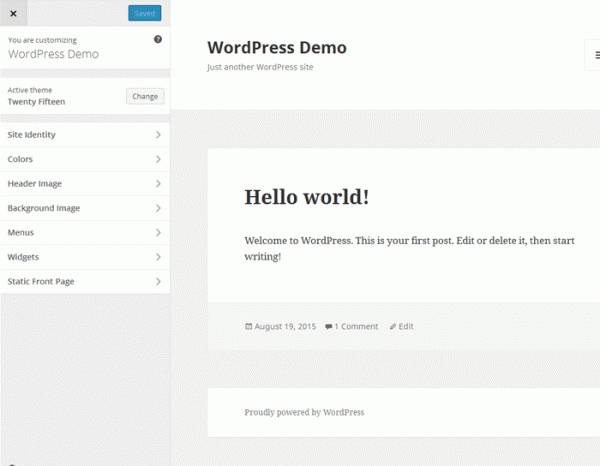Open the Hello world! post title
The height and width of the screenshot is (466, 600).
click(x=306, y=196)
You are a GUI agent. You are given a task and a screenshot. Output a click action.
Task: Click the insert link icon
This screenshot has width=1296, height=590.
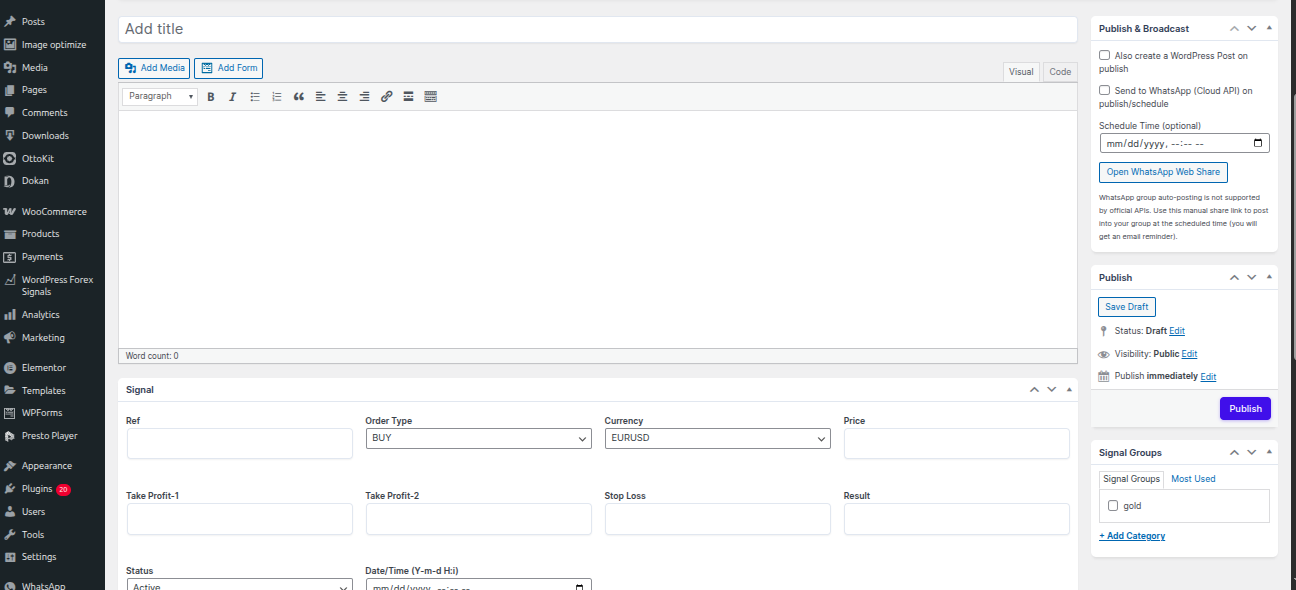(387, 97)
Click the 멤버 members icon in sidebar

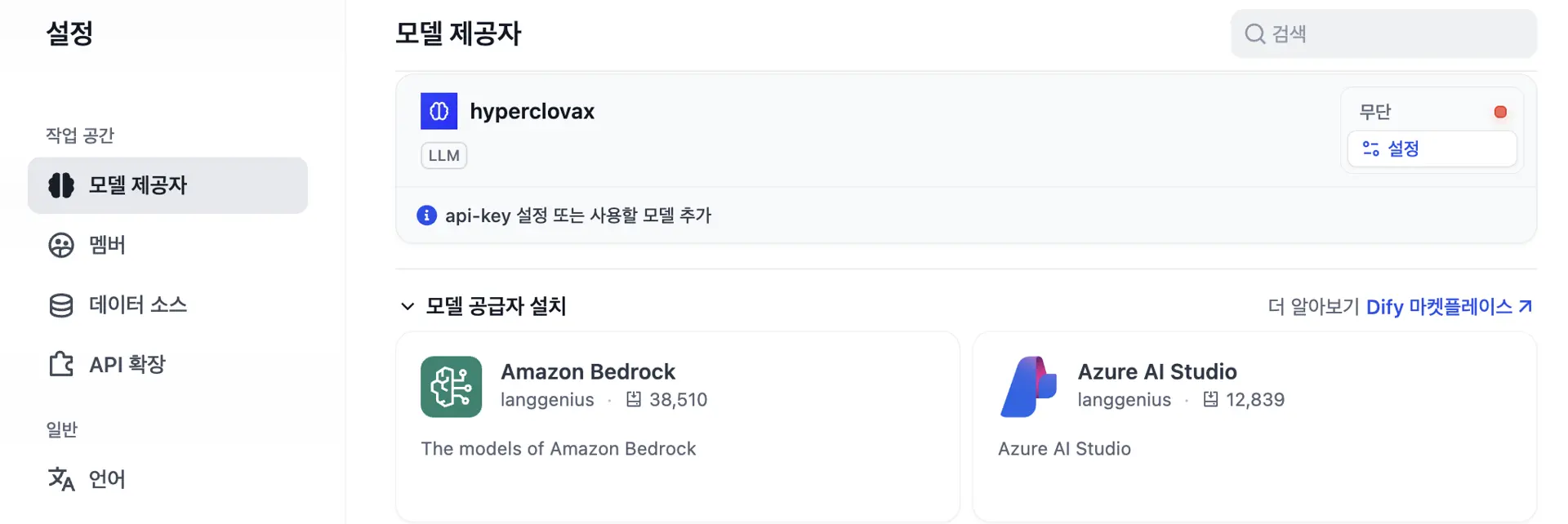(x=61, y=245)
--------------------------------------------------
• WHAT IS EXPECTED: Transcribe, word for word, the line holding "This screenshot has width=1296, height=590." and all lines after it in the entries above, ending with the last. Only those lines; no pictures.

• OUTPUT:
This screenshot has width=1296, height=590.
(387, 97)
Click the 멤버 members icon in sidebar

(x=61, y=245)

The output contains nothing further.